A guy I ride with used his Garmin 305 until he lost it on a ride. He liked it except for:
- battery life: Fine for local rides but not enough for a double century. He'd get maybe 10 - 11 hours out of the battery and eventually found a cheesy battery pack to use with it to extend the life, but had a few problems with the 305 resetting.

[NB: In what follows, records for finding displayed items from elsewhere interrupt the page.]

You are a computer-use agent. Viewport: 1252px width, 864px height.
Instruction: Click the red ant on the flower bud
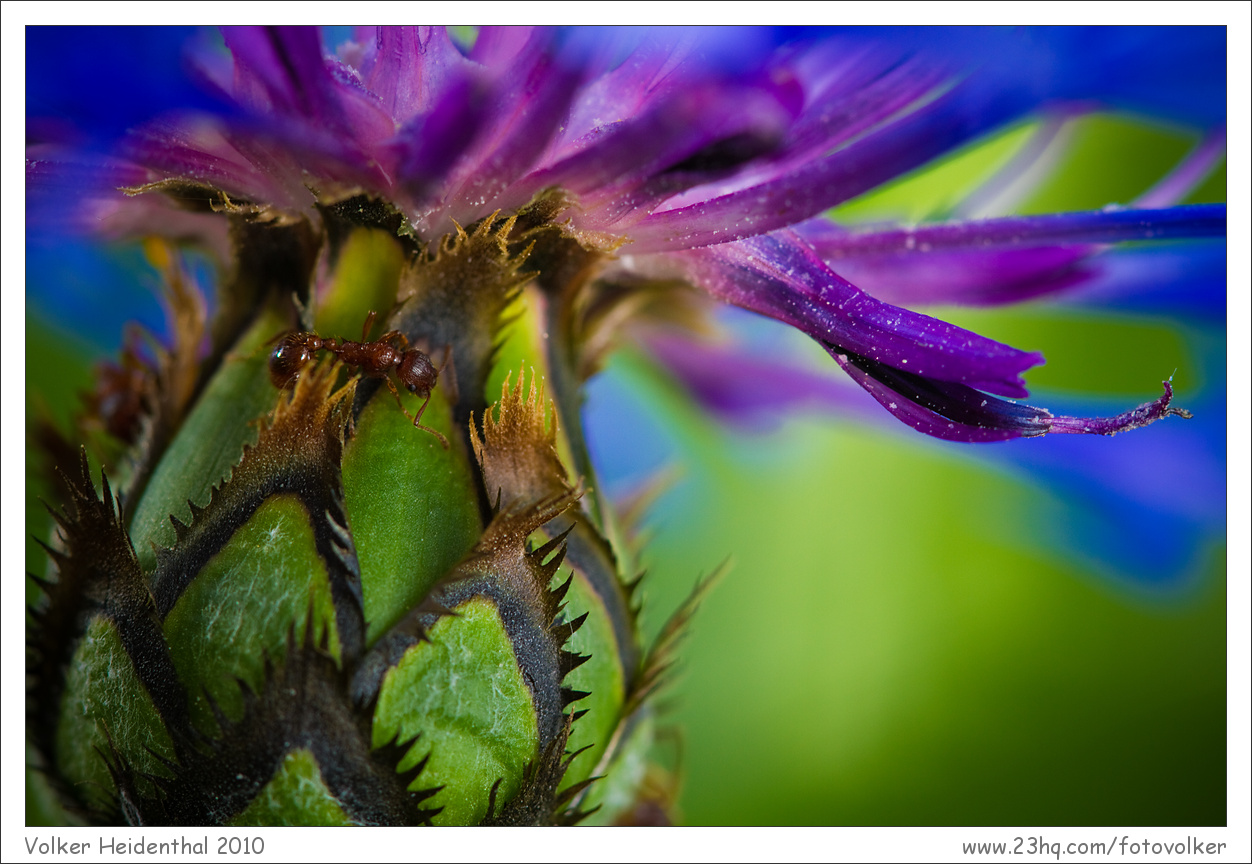pos(360,358)
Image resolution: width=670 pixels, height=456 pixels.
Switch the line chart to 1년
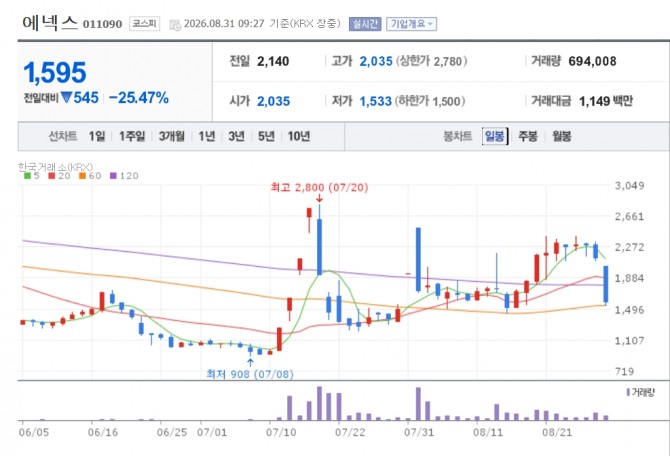pyautogui.click(x=207, y=136)
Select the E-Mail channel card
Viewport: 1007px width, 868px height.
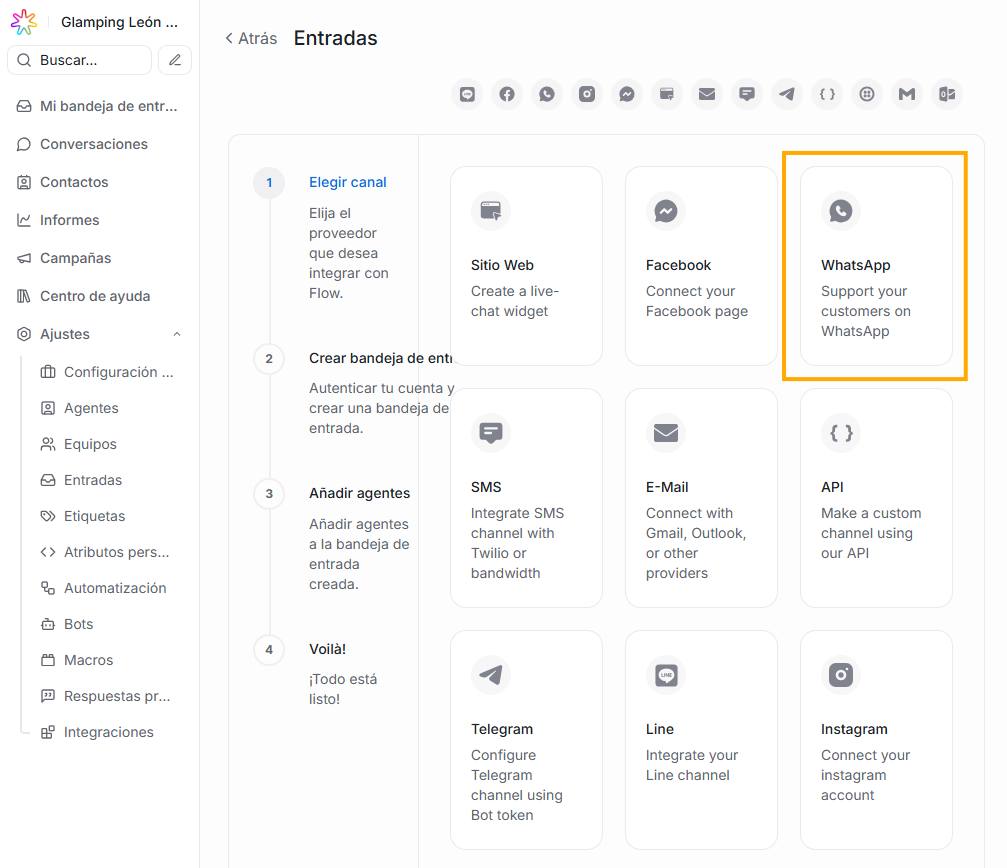[701, 498]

- gradient: The software gradient function on the device is crap. It jumps around every second and seldom gives you the actual current gradient when you're climbing. He'd watch it bounce around: 6% 9% 5% 12% 10% 5% 16%... within a 10 second period. He took it up with some of the Garmin software guys in the motionbased.com forums but they said that they wanted to provide the best most-updated data to the user. When you're going up a steady 7% hill, it's no good if your gradient jumps around between 4% and 16% every second or two. So far HAC4 and VDO are the only computers that I've seen that do gradient well.
Other than that he had no complaints and said that for a first try the device was pretty good.
It doesn't do any on-screen mapping from what I've seen/heard though. It works well with Google maps through motionbased.com though.